Dataset entries
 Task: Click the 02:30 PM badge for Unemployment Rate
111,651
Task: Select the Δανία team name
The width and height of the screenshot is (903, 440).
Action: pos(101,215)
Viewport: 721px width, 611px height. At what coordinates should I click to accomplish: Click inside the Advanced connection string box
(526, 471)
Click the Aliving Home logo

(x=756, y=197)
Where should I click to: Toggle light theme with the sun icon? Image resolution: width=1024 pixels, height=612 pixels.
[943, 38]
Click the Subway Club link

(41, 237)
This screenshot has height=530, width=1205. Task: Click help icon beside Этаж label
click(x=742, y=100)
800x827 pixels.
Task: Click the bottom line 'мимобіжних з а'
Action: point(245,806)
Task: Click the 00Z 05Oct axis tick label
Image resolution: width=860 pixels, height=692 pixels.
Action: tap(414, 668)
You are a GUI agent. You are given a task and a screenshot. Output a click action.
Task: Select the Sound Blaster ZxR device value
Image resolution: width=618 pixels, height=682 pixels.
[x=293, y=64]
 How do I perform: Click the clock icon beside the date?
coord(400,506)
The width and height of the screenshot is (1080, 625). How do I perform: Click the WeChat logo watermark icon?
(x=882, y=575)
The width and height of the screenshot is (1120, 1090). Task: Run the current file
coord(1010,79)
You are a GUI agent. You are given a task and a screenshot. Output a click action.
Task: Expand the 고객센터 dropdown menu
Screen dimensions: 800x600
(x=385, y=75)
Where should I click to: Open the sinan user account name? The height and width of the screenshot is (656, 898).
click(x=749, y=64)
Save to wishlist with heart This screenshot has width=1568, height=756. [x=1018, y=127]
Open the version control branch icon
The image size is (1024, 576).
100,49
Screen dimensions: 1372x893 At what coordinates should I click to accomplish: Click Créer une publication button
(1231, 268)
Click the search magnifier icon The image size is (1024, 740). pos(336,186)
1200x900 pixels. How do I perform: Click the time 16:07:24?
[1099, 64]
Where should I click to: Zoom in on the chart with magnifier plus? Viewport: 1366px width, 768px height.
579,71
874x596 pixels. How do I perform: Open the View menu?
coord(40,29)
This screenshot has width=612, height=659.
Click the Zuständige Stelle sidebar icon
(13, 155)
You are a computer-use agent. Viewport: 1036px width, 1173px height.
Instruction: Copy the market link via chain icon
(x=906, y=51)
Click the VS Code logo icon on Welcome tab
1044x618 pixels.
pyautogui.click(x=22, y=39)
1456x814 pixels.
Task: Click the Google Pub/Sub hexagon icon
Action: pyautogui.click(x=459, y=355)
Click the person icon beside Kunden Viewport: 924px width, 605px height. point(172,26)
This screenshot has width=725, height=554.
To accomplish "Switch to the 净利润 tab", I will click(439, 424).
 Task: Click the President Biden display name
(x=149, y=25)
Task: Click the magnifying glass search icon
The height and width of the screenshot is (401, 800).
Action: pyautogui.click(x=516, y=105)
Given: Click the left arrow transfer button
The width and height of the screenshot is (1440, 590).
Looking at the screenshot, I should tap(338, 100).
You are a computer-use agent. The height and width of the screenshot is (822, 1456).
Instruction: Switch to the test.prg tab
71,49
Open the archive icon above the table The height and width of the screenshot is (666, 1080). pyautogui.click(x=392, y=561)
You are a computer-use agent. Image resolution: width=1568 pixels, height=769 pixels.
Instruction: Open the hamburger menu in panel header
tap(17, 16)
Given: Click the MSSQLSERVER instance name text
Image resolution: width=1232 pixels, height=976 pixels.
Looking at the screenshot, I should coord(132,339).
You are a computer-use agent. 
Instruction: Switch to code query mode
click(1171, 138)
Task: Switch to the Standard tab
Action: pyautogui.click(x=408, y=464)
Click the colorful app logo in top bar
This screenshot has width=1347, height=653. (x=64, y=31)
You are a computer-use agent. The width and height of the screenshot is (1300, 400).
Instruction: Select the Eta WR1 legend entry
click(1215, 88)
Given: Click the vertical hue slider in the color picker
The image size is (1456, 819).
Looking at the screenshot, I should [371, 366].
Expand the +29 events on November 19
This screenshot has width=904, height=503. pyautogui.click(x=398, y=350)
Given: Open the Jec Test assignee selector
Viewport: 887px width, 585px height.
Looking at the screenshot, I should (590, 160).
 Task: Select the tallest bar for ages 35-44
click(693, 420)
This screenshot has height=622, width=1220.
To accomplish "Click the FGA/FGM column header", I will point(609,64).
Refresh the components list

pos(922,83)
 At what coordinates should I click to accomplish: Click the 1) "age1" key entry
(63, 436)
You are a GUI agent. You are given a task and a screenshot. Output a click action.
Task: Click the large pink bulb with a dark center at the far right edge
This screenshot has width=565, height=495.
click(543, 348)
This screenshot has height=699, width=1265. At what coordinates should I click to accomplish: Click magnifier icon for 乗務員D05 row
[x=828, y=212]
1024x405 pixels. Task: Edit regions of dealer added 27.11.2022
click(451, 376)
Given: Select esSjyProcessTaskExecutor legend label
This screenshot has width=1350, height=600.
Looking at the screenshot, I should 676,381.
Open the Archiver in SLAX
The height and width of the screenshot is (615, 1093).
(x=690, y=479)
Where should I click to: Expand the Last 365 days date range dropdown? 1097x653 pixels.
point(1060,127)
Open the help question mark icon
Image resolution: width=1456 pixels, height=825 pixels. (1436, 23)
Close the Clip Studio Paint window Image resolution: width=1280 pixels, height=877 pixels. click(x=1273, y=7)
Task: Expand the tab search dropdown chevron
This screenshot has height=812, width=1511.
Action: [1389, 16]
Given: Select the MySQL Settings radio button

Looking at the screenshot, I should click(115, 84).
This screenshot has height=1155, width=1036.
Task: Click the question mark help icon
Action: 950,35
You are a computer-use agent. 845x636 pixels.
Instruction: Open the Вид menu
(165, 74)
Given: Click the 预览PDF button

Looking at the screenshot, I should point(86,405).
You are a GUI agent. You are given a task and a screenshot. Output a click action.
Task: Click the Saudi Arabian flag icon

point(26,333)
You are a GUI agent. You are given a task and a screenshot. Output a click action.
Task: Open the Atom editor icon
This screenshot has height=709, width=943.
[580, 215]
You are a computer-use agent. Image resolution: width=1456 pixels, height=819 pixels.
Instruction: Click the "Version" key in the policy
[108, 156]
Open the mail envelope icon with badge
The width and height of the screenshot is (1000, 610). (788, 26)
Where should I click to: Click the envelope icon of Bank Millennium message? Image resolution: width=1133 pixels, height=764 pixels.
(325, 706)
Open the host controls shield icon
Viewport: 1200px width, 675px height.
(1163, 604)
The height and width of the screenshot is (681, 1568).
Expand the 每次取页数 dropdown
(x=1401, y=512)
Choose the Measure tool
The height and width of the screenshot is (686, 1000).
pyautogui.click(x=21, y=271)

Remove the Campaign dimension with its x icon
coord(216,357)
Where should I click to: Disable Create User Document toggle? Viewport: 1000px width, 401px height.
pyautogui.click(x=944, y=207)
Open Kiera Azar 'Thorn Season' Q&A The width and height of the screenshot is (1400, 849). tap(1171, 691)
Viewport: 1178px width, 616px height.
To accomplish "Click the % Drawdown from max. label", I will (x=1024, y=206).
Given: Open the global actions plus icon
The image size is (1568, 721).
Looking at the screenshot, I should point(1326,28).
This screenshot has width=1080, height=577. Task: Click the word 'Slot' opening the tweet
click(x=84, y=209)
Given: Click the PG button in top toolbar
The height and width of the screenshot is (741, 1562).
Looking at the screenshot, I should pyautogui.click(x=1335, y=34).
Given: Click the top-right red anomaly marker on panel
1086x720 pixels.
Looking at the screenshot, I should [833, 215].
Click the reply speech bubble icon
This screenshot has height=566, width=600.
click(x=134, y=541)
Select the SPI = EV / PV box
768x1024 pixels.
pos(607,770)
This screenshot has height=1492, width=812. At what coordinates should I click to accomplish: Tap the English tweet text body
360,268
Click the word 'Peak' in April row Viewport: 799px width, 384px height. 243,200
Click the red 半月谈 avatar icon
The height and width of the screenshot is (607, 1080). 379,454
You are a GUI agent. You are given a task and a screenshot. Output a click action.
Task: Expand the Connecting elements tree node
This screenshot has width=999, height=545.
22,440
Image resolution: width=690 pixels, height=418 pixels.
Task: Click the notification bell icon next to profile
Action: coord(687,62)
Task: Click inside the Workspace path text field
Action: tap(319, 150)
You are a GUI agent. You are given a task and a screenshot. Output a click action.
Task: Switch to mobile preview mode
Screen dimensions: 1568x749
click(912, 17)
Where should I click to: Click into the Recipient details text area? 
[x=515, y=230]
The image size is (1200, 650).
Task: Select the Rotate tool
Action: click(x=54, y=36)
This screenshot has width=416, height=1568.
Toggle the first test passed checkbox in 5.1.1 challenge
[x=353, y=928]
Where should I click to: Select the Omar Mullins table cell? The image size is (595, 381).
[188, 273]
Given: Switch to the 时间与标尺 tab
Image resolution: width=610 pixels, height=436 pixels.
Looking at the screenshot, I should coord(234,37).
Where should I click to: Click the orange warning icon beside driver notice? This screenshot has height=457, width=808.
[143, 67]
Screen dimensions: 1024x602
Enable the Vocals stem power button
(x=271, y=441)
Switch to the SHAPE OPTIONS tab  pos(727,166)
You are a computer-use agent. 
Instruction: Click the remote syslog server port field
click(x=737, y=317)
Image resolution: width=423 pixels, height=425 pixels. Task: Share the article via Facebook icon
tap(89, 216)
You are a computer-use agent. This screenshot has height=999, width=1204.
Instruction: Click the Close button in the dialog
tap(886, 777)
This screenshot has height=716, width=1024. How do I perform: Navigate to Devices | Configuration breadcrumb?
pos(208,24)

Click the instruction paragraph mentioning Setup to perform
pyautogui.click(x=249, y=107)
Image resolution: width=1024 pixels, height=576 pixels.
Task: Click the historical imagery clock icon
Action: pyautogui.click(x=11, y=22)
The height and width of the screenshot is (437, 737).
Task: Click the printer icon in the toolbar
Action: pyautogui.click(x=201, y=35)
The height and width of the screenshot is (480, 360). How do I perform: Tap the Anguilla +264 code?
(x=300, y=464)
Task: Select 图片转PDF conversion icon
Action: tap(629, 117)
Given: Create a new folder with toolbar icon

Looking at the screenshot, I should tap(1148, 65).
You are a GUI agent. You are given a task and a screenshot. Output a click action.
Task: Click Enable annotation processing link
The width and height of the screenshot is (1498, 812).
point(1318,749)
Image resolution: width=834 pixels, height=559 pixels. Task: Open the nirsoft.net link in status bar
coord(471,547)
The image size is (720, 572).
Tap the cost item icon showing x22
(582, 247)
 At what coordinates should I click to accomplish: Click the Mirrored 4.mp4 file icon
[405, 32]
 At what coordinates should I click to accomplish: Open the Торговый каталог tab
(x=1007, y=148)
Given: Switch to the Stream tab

Exercise goal
Scan the data above; copy every line where "right" appears.

Exercise solution
Task: Click the large pink bulb with a dark center at the far right edge
Given: Click the top-right red anomaly marker on panel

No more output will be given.